First, we review few algorithms based on the visual and thermal image fusion to bring-out the subtle details in the thermal scene. In this regard an integration of bi-dimensional empirical mode decomposition with two streams VGG-16 network is developed for image fusion. It is observed that due to use of the VGG-16 architecture, the developed scheme retains the in-depth features at different levels. The proposed deep multi-level fusion strategy produces the fused image with complementary details. However, the proposed model is found to be computationally intensive. Thus, to reduce the computational parameters, we have proposed a non-sub-sampled contourlet transform induced two streams ResNet-50 network technique where the deep directional features at low-frequency and high-frequency bands are explored for fusion process. During experimental validation we observed that, the results obtained by the non-subsampled contourlet transform induced two streams ResNet-50 network technique to preserve the maximum edge details with reduced artifacts during the image fusion, and hence we used the fused image from this stage for object detection.
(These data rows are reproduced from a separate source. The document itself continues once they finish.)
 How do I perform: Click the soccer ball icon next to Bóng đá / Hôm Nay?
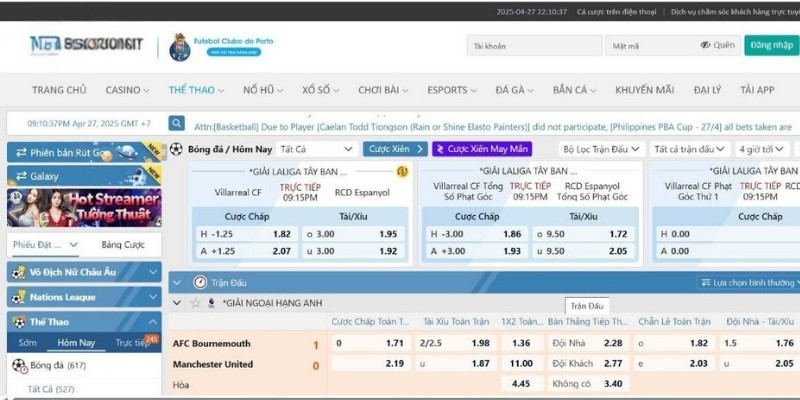pyautogui.click(x=177, y=149)
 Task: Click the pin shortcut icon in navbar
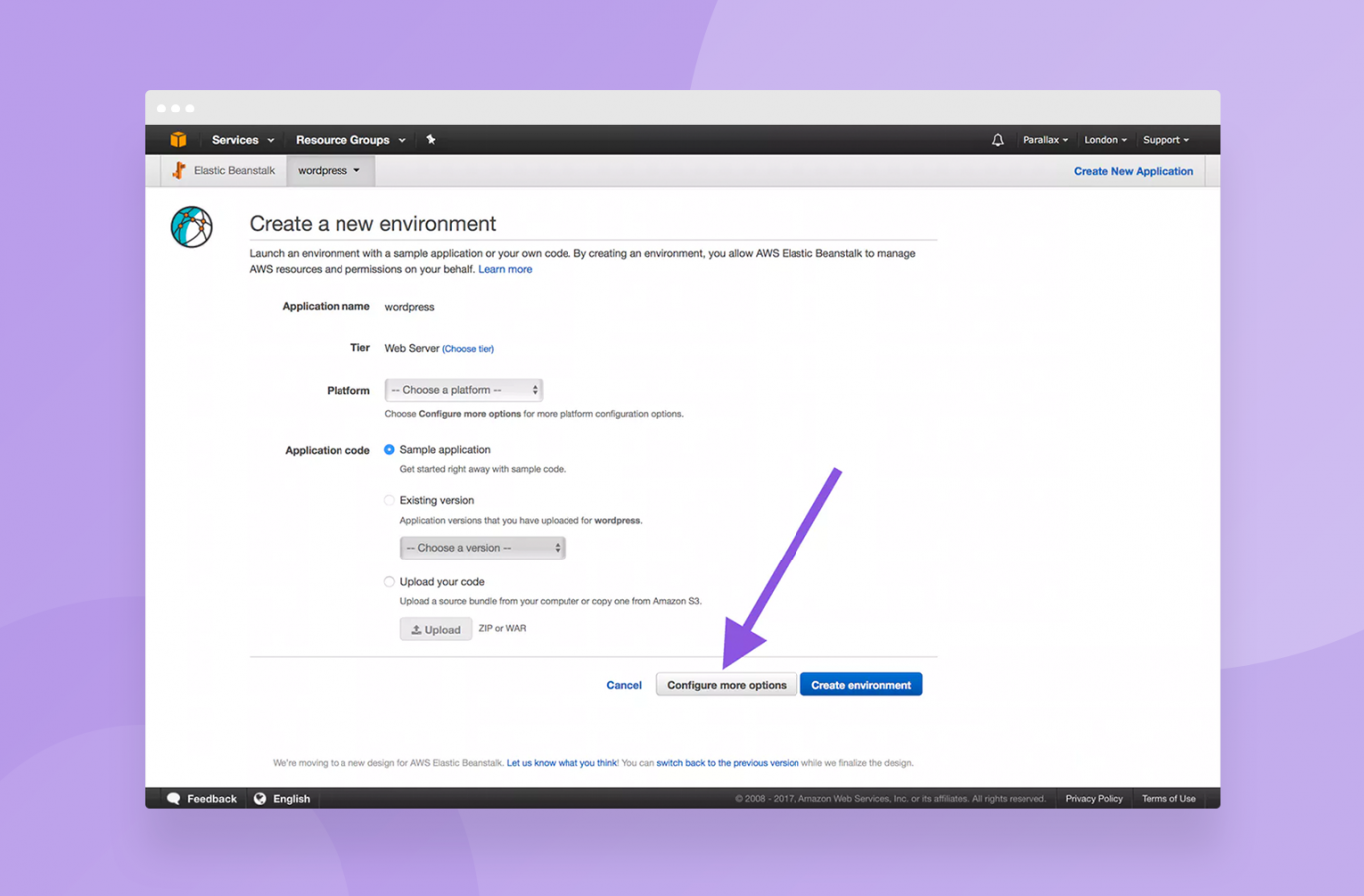pyautogui.click(x=431, y=140)
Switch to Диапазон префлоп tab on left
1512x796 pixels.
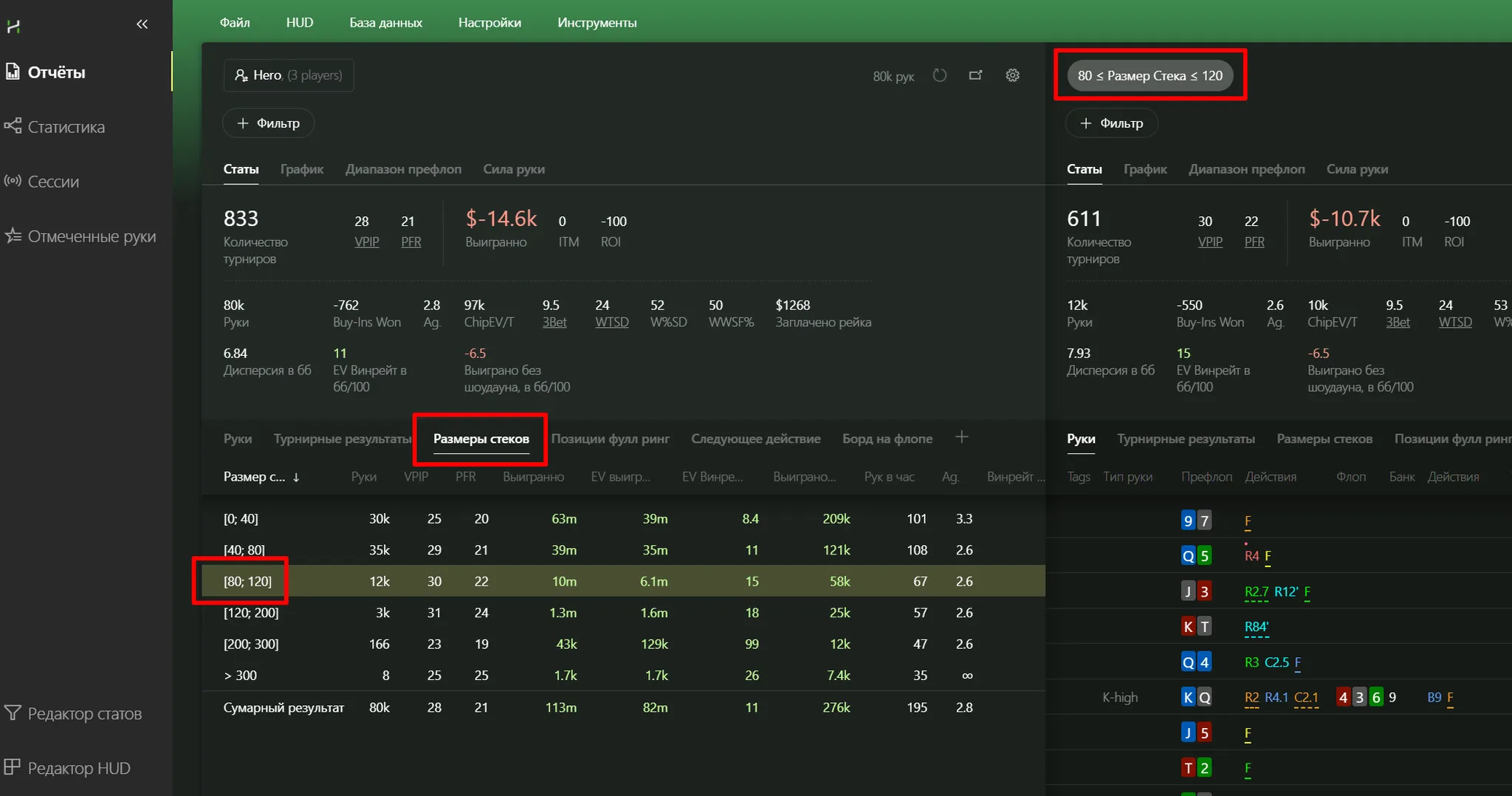pos(403,169)
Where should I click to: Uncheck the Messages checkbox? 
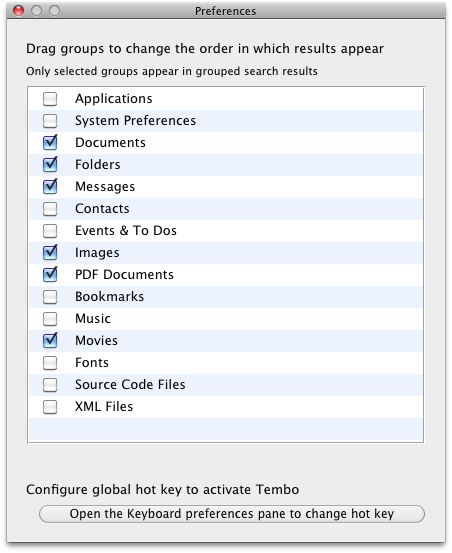pos(50,187)
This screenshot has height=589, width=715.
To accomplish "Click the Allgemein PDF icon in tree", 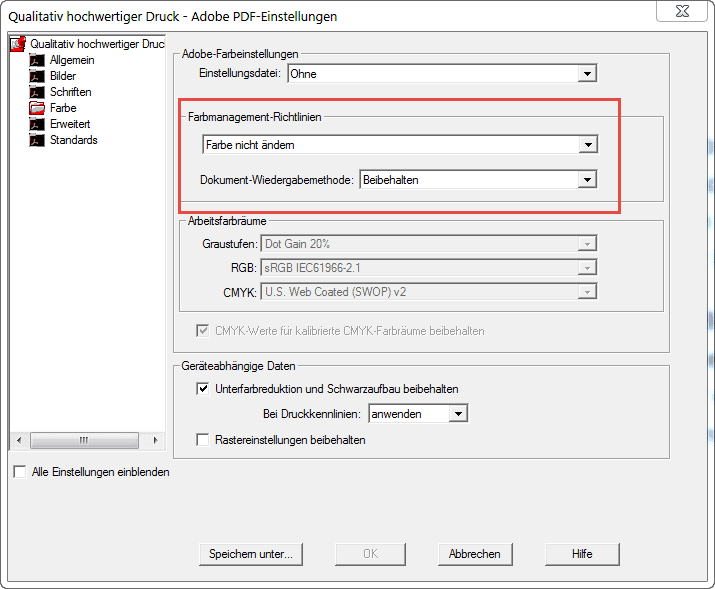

Second, we focus on a multi-scale deep learning architecture for moving object detection where a modified ResNet-152 network with a hybrid pyramidal pooling. The modified ResNet-152 network is induced on the multi-scale features extraction (MFE) block to enhance the feature learning capabilities that preserve sparse and dense deep features. Further, we develop a multi-scale contrast preserving deep learning architecture, for moving object detection. A new encoder is designed based on the multi-scale contrast preservation (MSCP) convolutional neural network architecture which can retain the maximum contrast details for the in-depth features. The selected decoder network accurately projects the extracted features at different layers into pixel-level. It is observed that the selected multi-scale deep learning architectures produce results with accurate shapes for the various challenging thermal video scenes.
The efficiency of the selected techniques is corroborated by testing them on different benchmark databases. The performances of the proposed methods are evaluated by considering different competitive state-of-the-art techniques using relevant quantitative measures. The results show that the selected techniques provide better accuracy than the state-of-the-art techniques.